- [TASK DETAILS] Starting at the top of the records, output every line through the one that contains "The image size is (858, 782).", keeping each exactly as it appears.

- [THE DATA]
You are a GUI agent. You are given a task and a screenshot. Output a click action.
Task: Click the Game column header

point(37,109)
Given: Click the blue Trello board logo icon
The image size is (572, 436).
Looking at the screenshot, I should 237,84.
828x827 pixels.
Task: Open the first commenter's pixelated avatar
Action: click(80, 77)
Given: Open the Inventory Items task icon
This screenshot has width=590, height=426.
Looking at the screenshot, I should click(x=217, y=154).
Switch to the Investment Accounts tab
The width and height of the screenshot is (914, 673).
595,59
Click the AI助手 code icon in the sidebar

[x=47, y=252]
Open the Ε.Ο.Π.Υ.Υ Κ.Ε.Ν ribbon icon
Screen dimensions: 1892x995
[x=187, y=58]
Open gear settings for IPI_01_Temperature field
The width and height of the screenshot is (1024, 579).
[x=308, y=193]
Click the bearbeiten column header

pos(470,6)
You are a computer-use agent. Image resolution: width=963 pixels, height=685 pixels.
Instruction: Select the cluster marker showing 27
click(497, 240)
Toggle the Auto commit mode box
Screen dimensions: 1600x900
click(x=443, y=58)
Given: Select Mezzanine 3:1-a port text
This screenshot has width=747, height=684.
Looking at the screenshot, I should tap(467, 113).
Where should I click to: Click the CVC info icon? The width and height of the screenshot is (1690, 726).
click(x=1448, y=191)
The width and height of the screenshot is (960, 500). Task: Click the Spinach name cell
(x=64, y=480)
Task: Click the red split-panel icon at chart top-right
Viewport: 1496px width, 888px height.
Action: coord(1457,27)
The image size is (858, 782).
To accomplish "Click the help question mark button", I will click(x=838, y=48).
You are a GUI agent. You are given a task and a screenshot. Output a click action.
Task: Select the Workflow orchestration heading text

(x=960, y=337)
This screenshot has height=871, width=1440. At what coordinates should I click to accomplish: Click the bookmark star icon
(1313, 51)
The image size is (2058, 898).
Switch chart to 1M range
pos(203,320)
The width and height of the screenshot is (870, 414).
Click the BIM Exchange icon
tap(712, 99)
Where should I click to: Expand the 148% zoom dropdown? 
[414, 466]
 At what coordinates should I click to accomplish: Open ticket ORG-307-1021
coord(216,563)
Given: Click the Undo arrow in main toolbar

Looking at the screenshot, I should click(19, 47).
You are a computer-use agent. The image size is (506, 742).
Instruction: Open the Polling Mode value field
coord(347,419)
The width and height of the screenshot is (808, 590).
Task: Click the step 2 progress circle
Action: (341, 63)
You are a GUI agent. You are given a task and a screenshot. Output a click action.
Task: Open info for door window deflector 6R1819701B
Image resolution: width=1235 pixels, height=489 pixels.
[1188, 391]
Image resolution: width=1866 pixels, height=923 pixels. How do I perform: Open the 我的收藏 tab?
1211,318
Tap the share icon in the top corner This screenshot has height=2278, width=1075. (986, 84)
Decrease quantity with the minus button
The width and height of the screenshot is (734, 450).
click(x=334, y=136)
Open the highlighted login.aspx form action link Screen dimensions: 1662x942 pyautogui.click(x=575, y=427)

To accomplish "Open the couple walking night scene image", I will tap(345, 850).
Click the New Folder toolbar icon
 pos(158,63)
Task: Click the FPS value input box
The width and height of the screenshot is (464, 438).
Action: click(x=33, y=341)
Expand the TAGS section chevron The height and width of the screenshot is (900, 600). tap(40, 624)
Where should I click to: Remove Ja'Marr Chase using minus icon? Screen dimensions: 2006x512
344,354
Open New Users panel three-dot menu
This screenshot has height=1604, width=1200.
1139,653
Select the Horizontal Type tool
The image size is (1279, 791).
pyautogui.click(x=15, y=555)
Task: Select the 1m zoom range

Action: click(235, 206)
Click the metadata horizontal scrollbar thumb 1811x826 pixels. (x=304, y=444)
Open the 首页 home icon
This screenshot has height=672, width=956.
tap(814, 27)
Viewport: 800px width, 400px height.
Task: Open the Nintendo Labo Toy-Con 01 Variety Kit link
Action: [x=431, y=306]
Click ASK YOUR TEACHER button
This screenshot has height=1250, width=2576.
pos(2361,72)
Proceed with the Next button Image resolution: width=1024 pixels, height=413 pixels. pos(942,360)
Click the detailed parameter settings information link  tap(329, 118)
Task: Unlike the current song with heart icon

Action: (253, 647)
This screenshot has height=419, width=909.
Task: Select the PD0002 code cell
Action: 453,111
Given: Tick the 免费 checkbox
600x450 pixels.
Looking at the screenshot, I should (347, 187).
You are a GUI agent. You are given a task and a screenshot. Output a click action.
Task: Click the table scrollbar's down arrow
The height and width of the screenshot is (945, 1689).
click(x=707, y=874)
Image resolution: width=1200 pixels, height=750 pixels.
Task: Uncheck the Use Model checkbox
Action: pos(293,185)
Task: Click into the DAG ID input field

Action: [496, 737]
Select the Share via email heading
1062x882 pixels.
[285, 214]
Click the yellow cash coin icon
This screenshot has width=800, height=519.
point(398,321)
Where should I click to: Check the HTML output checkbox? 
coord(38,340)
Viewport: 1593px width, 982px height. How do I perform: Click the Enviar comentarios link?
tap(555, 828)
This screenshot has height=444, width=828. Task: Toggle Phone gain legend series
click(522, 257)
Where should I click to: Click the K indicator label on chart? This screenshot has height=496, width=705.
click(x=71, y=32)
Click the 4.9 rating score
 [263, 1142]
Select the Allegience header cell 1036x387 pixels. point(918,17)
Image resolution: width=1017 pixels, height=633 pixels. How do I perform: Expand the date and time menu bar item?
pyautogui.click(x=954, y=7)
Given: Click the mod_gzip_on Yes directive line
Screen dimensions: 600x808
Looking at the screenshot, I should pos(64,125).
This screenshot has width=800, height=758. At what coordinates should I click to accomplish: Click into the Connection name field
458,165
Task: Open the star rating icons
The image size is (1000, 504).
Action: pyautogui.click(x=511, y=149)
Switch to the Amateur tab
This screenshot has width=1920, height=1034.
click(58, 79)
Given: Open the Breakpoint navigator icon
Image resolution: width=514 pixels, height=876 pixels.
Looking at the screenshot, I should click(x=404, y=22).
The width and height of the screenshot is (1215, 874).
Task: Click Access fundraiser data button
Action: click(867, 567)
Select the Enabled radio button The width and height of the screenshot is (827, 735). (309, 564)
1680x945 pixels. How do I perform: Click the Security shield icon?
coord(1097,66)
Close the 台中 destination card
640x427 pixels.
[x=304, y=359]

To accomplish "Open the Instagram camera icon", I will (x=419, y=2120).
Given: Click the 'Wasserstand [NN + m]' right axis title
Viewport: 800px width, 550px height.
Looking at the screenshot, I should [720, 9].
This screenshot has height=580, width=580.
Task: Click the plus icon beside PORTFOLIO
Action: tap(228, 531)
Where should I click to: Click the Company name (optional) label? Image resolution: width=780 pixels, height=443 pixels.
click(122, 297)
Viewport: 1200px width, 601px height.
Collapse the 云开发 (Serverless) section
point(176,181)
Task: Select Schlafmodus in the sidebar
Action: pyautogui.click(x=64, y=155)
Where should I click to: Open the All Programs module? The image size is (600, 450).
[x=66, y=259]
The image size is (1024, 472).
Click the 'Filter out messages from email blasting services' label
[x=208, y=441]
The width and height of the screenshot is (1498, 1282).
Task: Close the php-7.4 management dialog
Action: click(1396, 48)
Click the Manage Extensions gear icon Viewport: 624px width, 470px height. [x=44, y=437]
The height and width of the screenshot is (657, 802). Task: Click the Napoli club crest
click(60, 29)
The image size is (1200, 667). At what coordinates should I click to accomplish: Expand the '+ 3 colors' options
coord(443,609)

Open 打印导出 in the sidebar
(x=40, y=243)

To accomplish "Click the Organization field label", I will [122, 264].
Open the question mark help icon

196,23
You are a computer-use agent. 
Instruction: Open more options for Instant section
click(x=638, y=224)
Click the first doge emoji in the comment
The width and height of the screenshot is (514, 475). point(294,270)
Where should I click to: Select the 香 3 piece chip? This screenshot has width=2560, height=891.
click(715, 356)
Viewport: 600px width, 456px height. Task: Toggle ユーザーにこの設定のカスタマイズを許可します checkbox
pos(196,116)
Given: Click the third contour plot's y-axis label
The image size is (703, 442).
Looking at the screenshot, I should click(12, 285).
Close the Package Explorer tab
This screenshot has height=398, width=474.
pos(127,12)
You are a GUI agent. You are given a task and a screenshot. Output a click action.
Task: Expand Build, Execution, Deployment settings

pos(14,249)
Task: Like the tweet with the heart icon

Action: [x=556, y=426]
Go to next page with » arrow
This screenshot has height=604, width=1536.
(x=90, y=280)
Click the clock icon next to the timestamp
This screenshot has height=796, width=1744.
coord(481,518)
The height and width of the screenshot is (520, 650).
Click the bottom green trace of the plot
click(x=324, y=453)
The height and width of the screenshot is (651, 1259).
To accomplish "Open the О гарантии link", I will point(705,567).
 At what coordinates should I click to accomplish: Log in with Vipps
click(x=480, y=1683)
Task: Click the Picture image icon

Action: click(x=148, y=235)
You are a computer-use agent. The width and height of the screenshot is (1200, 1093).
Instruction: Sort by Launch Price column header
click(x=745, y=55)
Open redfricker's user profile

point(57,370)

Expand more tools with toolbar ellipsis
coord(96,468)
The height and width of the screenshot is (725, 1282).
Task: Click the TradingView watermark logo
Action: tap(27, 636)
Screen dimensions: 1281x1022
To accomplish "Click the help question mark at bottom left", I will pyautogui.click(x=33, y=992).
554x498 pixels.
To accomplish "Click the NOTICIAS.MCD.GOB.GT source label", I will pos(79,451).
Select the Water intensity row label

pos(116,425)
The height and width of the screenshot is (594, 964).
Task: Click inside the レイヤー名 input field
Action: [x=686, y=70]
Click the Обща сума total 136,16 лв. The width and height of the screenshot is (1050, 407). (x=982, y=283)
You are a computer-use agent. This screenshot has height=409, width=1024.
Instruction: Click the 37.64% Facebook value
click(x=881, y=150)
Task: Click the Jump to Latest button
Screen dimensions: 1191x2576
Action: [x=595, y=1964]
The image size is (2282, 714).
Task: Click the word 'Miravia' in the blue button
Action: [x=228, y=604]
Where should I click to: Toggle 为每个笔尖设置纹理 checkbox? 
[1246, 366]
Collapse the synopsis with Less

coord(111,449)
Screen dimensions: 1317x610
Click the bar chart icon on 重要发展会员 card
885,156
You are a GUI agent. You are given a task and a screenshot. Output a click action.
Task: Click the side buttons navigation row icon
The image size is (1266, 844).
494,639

- [COMPLETED TASK]
You are a GUI agent. You are given a task and a screenshot. Output a click action.
Task: Click the Game column header

point(37,109)
Given: Click the blue Trello board logo icon
The image size is (572, 436).
Looking at the screenshot, I should 237,84.
828x827 pixels.
Task: Open the first commenter's pixelated avatar
Action: click(80, 77)
Given: Open the Inventory Items task icon
This screenshot has width=590, height=426.
Looking at the screenshot, I should click(x=217, y=154).
Switch to the Investment Accounts tab
The width and height of the screenshot is (914, 673).
595,59
Click the AI助手 code icon in the sidebar

[x=47, y=252]
Open the Ε.Ο.Π.Υ.Υ Κ.Ε.Ν ribbon icon
Screen dimensions: 1892x995
[x=187, y=58]
Open gear settings for IPI_01_Temperature field
The width and height of the screenshot is (1024, 579).
[x=308, y=193]
Click the bearbeiten column header

pos(470,6)
You are a computer-use agent. Image resolution: width=963 pixels, height=685 pixels.
Instruction: Select the cluster marker showing 27
click(497, 240)
Toggle the Auto commit mode box
Screen dimensions: 1600x900
click(x=443, y=58)
Given: Select Mezzanine 3:1-a port text
This screenshot has width=747, height=684.
Looking at the screenshot, I should tap(467, 113).
Where should I click to: Click the CVC info icon? The width and height of the screenshot is (1690, 726).
click(x=1448, y=191)
The width and height of the screenshot is (960, 500). Task: Click the Spinach name cell
(x=64, y=480)
Task: Click the red split-panel icon at chart top-right
Viewport: 1496px width, 888px height.
Action: coord(1457,27)
The image size is (858, 782).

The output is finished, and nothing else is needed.